D’une manière générale d’ailleurs, Marin Alsop se fait ici en un certain sens l’humble et respectueuse servante de l’auteur de West Side Story, qu’elle a admiré dès son plus jeune âge, surtout en regardant, à l’instar d’innombrables Américains, ses célèbres émissions de télévision. Ce sont ces dernières qui ont suscité chez elle son désir de devenir à son tour chef d’orchestre, mais sans aller jusqu’à adopter sa gestuelle spectaculaire (une mission impossible de toute façon). Ce qui n’a pas été de tout repos, et d’abord, et surtout, en raison du fait qu’elle est une femme – une femme devant se battre dans un milieu réservé à l’autre sexe. Leonard Bernstein, pourtant si cordial, si généreux, si tolérant et si ouvert, lui aurait même dit un jour : « Je ne vous comprends pas. Lorsque je ferme les yeux, j’oublie que vous êtes une femme. » À quoi, elle aurait répondu : « Eh bien, maître, pourquoi ne pas garder les yeux fermés ? »
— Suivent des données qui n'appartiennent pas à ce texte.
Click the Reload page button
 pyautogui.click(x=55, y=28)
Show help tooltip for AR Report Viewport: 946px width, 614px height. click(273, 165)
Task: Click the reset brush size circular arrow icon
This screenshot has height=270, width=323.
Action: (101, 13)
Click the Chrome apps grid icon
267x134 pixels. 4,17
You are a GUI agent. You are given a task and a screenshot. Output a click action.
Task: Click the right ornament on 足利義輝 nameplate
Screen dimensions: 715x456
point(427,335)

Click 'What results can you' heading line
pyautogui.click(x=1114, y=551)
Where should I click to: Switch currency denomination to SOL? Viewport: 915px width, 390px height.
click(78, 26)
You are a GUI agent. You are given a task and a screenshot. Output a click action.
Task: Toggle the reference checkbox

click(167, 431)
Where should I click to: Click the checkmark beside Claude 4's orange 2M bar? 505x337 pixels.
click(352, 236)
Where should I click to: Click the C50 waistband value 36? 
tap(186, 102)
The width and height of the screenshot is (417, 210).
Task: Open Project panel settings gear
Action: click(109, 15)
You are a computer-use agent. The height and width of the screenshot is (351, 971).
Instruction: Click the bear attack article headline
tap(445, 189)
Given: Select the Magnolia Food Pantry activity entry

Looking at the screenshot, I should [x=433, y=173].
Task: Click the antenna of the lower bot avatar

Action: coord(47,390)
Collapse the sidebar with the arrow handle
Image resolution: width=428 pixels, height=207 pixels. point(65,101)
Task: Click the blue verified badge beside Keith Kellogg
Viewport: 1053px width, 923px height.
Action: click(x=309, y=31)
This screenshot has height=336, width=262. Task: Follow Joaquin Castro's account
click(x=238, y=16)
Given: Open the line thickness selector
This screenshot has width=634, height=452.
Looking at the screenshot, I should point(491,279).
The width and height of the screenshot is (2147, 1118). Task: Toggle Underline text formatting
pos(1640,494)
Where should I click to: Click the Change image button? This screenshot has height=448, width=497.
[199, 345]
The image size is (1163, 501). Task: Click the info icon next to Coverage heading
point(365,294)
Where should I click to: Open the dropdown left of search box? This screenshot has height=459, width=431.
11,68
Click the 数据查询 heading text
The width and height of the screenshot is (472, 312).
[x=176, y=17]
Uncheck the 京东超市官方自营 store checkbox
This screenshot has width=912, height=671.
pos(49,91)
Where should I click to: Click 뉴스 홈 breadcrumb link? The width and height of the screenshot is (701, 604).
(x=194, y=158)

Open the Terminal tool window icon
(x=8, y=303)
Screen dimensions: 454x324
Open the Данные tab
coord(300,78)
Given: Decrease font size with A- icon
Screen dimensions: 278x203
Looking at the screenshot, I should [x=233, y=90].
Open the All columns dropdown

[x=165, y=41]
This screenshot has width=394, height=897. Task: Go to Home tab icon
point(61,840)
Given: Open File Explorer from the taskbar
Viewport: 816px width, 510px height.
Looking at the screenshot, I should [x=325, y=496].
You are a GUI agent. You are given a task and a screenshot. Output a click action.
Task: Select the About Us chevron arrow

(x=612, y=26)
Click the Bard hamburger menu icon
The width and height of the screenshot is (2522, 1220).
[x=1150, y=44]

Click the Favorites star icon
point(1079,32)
Le grand intérêt de ce coffret, c’est de proposer, à côté de pièces connues comme Fancy Free (1944) ou les trois Symphonies (1942, 1949 et 1963) plusieurs premières mondiales : CBS Music (1978), A Bernstein Birthday Bouquet (1988) ou Anniversaries fort Orchestra (1989). Précision importante pour éviter des malentendus : il ne s’agit pas de l’intégrale des compositions de Leonard Bernstein, mais de l’intégrale des enregistrements de ses œuvres réalisés sous la direction de Marin Alsop pour le label Naxos. Le tout complété par un DVD, qui est prenant et, dans sa dernière partie, fort émouvant quand il fait voir l’immense Leonard Bernstein miné par la maladie et cherchant avec l’énergie du désespoir, les yeux ruisselant de larmes, à interpréter une fois encore son dieu : Gustav Mahler.